Hexenjagd im 20. Jahrhundert

Hexenjagd im 20. Jahrhundert

Wozu führen ganz normale Gesten der Menschlichkeit oder Barmherzigkeit in unnormalen Zeiten?
Etwa das Herrichten eines Weihnachtstellers durch ein weibliches Familienmitglied für einen Polen, der als Zwangsarbeiter auf einem Bauernhof in Westfalen arbeiten musste?  – ins Frauen-KZ Ravensbrück.
Oder die Hilfe eines polnischen Zwangsarbeiters für ein dreizehnjähriges Waisenkind, das für mehrere Geschwister und das Vieh sorgen musste? – in die Fürsorgeerziehung, ebenfalls ins KZ Ravenbrück. Einige dieser „Bettpolitischen“ bekamen dann auch noch besondere medizinische Betreuung: mit ihnen wurde fleißig experimentiert.
All das konnte man heute Abend in einem Vortrag von Dr. Gisela Schwarze erfahren, die mit ihrem Buch „Es war wie eine Hexenjagd“ auf das Schicksal der Frauen hinweist, denen  – meist unberechtigt – (sexuelle) Verhältnisse mit schlechtrassigen Männern nachgesagt wurden, die diese Frauen dann unter Folter oft auch zugegeben haben. Aufgrund dieser erpressten, unterschriebenen Geständnisse wurden ihre Wiedergutmachungsanträge nach dem Krieg abgelehnt. Sie wurden als Opfer systematisch verschwiegen. Die nach dem Krieg immer noch vorherrschende Stimmung, diese Frauen als „Flittchen“, „Polenhure“ oder „Russenliebchen“ zu diffamieren, hat dazu geführt, dass sich diese Frauen lange nicht einmal engsten Angehörigen anvertraut haben. Durch Gisela Schwarze, die sich selbst als Kriegskind bezeichnet, bekommen einige ihre Stimme wieder und erzählen von dem Unrecht, das ihnen angetan wurde.

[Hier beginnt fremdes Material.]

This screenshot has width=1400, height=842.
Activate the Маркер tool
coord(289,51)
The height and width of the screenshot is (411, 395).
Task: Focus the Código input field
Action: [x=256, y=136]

2 Gedanken zu „Hexenjagd im 20. Jahrhundert

  1. All diese Dinge sind geschehen, und die Uhr lässt sich nicht zurückdrehen. Aber es gilt, Licht in das Dunkel zu bringen.
    Staatsschulden wollen wir nicht den folgenden Generationen übertragen und reden immer davon, aber wir lassen sie ins offene Messer laufen, wenn wir nicht deutlich machen, wozu der Mensch fähig ist. Konstellationenn wir 33 kann es immer wieder geben, und sollte dann nicht der Anfang einer Aufklärung gemacht sein?
    „Das haben wir nicht gewusst (auch das hatten wir schon) – wir dachten immer, die Kinder bringt der Klapperstorch!“

    Was mich nachdenklich macht und ich nicht genau einzuschätzen vermag, ist, das das Thema zur Zeit an besonderer Aktualität gewinnt. Entweder, es ist eine persönliche Fokussierung von mir, oder vielleicht, wird die Gesellschaft in Krisen- und (für einige Menschen zur Zeit) in Notsituatinen sensibeler für das unmöglich Mögliche, oder ängstlicher, oder wachsamer, oder..?

  2. Vielleicht ist es auch nur so, dass „Eile“ geboten ist, da die Betroffenen inwischen schon sehr betagt sind und sich vielleicht im Bewusstsein ihrer Endlichkeit trauen, davon zu sprechen, die Grauen mitzu-teilen, dafür bedarf es aber sicher vertrauenswürdiger Menschen.